Another possibility for the differences between 2005 CMS and 2006 PAPPT data is that there could be fewer professionals practicing cytopathology after the first year of PT. Although one can make the argument for a “culling of the herd” following the first year of nationwide PT, this does not completely explain the differences, as many of the individuals who failed the initial examination in the 2005 data set did eventually go on to pass the annual PT testing process (99.2% in 2005 vs 99.4% in 2006).
This study did not analyze results for PT pass/fail rates for specific reference diagnoses, such as the automatic failure when a participant chooses negative for intraepithelial lesion or malignancy (category B) for a slide with a reference interpretation of HSIL/CA (category D). A recent report of the PAP data showed that this danger more often occurred with slides that are not field validated (4% vs 2.2% for ThinPrep slides).21 Failure can also be attributable to the inability of a participant to distinguish LSIL from HSIL, which can be difficult.

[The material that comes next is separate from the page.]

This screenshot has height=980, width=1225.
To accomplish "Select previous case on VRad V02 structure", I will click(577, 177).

Proficiency testing in gynecologic cytology is only one aspect of a comprehensive cytopathology laboratory quality system, which includes quality control of staining and processing, personnel competency evaluation, cytology-histology correlations, random and targeted rescreening of normal smears, and educational processes. Improved educational efforts and laboratory quality control are important goals that have been substantially achieved in most laboratories in the 19 years since CLIA '88. The utility or cost-effectiveness of the current federally mandated PT program in the overall quality of the cytology laboratory remains uncertain.

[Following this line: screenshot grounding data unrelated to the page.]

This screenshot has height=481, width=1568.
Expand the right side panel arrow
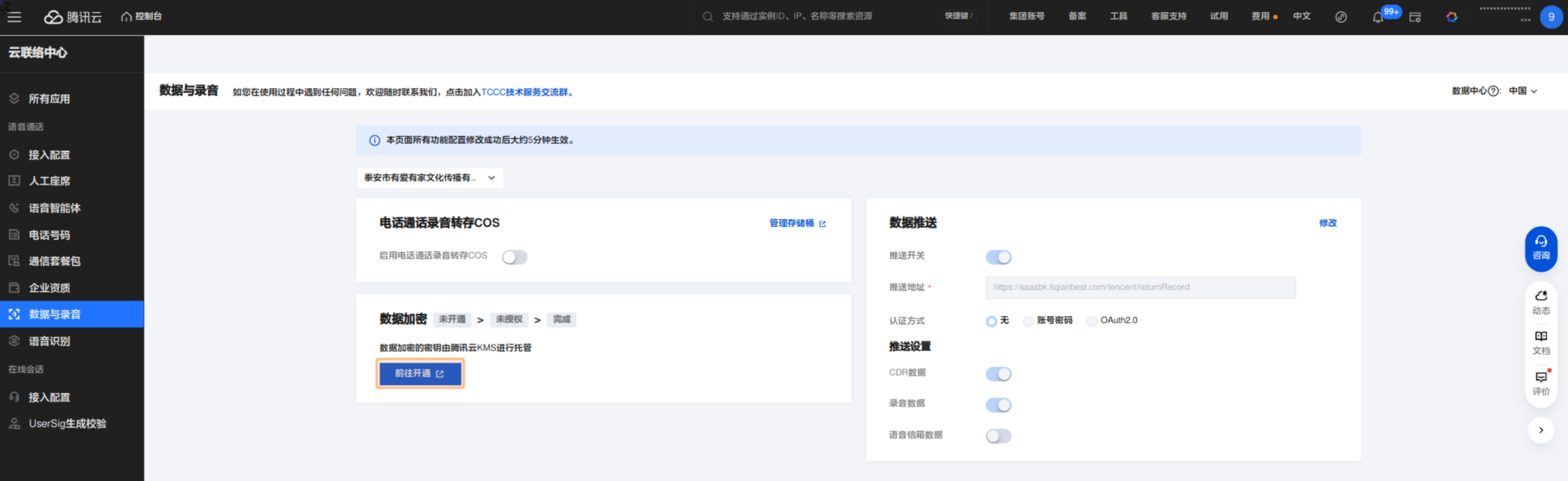pyautogui.click(x=1541, y=430)
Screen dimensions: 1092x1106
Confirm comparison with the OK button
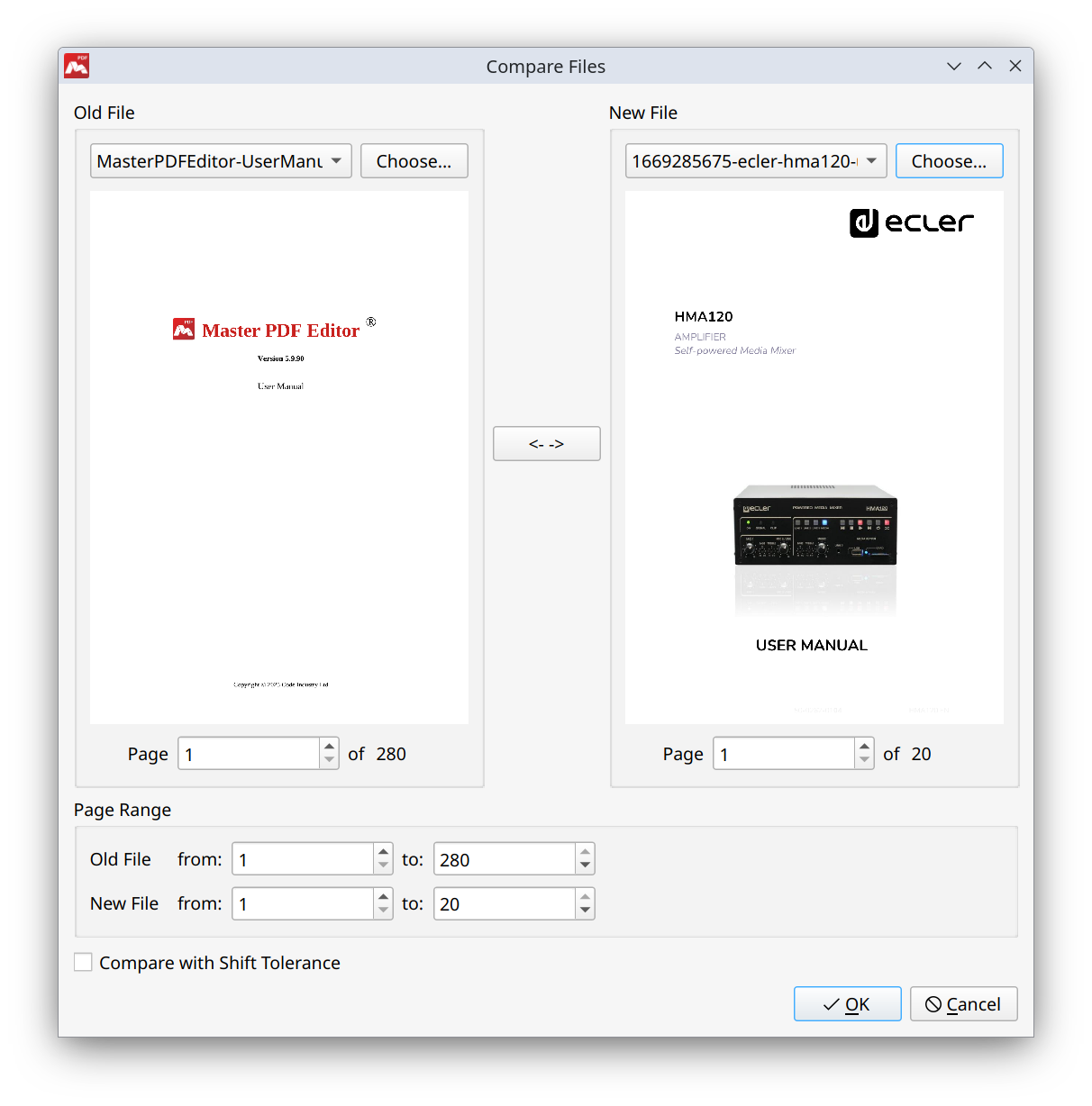pyautogui.click(x=847, y=1003)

Despite problems with sensitivity, the annual Papanicolaou test remains a very effective program for cervical cancer detection. Papanicolaou tests are most effective when performed at regular, repeated intervals and when laboratory practices are optimized. Laboratories and cytology professionals must ensure compliance with a federally mandated PT at the expense of resources previously used for worthwhile quality improvement programs. The PT program is an expensive program, and educational funds are being shifted in many laboratories to pay for PT that leads to little local quality improvement.
This study ensures transparency of PT data to participants, provides statistical review of the test as currently formulated, and provides assessment for a fair, valid, and reliable testing program within the current regulations. Further study and analysis of data from PAPPT should help to further define the continuing challenges of PT in gynecologic cytology.
The authors have no relevant financial interest in the products or companies described in this article.